[SHORT PROBLEM 1]: Edit the records from the line with "Given: Sort table by Spend column arrows" through the end of the records, replacing "Rooms" with "Guests" and leaving everything else unchanged.

[GIVEN TEXT]:
FED: The USSR entered the fight against the Nazis only after UK stood alone for almost two years. This is because Stalin was allied with Hitler before June 1941.
Re: Actually, the Soviet Union started actively opposing Nazism and Fascism in the mid-1930’s when Francisco Franco, as a representative of the old monarchist power, allied himself with all the reactionary forces in Spain and abroad, took up arms against an elected leftist/republican government and then started receiving aid from Germany and Italy in the form of war material but also – troops. The Soviet Union was the ONLY country in the world (not counting Mexico which was too far away and too poor) that decided to help the popular antifascist forces.
It was obvious from the very start (since the end of the First world war) that Nazis and Fascists harbored extremely anti-Soviet sentiments which were best described by Hitler’s so-called Lebensraum policy (Mein Kampf, 1925) in which he advocated his plans for the extermination, resettlement and the enslavement of the Slavic nations, primarily Russians. So, in the late 1930’s it was also obvious that war between Nazi Germany and the Soviet Union was inevitable. The Soviets tried establishing a tripartite security pact with Britain and France but these negotiations failed miserably due to the policy of appeasement which the Anglo-French governments were pursuing at that time.
FED: There is no difference between the USSR and Nazi Germany because they both attacked their neighbours. They were both motivated by lust for more territory and expansive aggression inherent in their political systems. Yes, I’m talking of Finland. The USSR was expelled from the League of Nations because of that. What more proof do you need?
Re: Finland was by that time politically and militarily very close to Nazi Germany. The Soviet Union feared having Finnish forces so close to Leningrad (only 30 km). For security reasons, the Soviets asked for the port of Hanko, four islands and an isthmus on the Finnish side of Karelia so that they could effectively close off the Gulf of Finland in case of war with Germany. In return, the Soviet Union offered parts of Soviet Karelia, twice the size of what was asked from the Finns. Under German pressure, they refused. War broke out.
The USSR was expelled from the League of Nations because this organization was dominated by capitalist interests which sought destruction of the first socialist state from its very inception. How can we expect to find an unbiased and fair arbitrator from the imperialists that sent their troops to crush the Soviet revolution only two decades earlier? They weren’t interested in Soviet security concerns. Some of them were probably hoping that the Nazis would triumph in what they themselves failed to accomplish during the Intervention.
FED: Stalin signed an alliance with Hitler and agreed to participate in the aggression against Poland.

(Data entries)

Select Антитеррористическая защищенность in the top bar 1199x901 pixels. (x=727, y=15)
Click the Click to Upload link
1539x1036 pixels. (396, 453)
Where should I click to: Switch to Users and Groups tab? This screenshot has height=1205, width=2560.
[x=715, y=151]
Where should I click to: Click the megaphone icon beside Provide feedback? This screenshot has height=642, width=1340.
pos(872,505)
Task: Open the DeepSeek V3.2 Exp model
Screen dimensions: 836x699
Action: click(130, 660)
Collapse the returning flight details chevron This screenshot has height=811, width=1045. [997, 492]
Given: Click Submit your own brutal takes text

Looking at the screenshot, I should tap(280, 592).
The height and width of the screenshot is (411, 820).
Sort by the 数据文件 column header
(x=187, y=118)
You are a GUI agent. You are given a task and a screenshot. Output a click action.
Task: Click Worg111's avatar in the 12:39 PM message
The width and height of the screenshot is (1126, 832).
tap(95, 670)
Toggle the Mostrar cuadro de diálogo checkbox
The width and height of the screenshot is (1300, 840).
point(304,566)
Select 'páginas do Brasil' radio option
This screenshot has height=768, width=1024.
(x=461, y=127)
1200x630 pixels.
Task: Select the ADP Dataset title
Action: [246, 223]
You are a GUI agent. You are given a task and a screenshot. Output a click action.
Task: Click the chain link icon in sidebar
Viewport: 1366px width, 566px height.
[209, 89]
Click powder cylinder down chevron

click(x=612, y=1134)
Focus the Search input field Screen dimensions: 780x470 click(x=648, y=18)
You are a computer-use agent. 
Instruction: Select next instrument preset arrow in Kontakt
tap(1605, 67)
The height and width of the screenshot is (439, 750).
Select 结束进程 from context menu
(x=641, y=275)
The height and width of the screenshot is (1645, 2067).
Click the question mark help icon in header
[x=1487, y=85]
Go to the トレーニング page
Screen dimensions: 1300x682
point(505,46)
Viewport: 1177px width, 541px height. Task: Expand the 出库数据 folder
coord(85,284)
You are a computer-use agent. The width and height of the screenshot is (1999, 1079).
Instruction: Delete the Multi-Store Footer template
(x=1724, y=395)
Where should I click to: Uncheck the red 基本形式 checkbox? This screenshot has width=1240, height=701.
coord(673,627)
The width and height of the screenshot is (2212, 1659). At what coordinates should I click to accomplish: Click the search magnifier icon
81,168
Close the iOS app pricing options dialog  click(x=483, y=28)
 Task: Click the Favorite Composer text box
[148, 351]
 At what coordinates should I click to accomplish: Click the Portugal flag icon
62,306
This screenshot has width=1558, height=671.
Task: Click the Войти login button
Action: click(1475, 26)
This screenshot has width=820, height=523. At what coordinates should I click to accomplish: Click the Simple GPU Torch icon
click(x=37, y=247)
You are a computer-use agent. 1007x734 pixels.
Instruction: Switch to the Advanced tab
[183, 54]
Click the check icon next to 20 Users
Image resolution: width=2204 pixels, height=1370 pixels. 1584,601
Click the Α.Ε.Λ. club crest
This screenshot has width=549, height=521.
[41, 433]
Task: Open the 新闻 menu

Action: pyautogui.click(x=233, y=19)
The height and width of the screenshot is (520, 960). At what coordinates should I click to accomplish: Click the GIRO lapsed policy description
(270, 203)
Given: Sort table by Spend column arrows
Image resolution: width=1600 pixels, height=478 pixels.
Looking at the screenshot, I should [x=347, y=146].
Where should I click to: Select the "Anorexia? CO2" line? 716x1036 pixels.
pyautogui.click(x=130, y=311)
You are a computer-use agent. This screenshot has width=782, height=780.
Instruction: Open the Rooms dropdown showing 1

[SHORT PROBLEM 2]:
Answer these questions from the text on the Soviet Union:
(a) How far from Leningrad were the Finnish forces, according to the text?
(b) What year does the text give for Mein Kampf?
(c) Which country, apart from the Soviet Union, does the text mention but not count among those that helped the antifascist forces in Spain?

[TASK RESULT 1]:
Given: Sort table by Spend column arrows
Image resolution: width=1600 pixels, height=478 pixels.
Looking at the screenshot, I should [x=347, y=146].
Where should I click to: Select the "Anorexia? CO2" line? 716x1036 pixels.
pyautogui.click(x=130, y=311)
You are a computer-use agent. This screenshot has width=782, height=780.
Instruction: Open the Guests dropdown showing 1

[TASK RESULT 2]:
(a) Only 30 km.
(b) 1925.
(c) Mexico.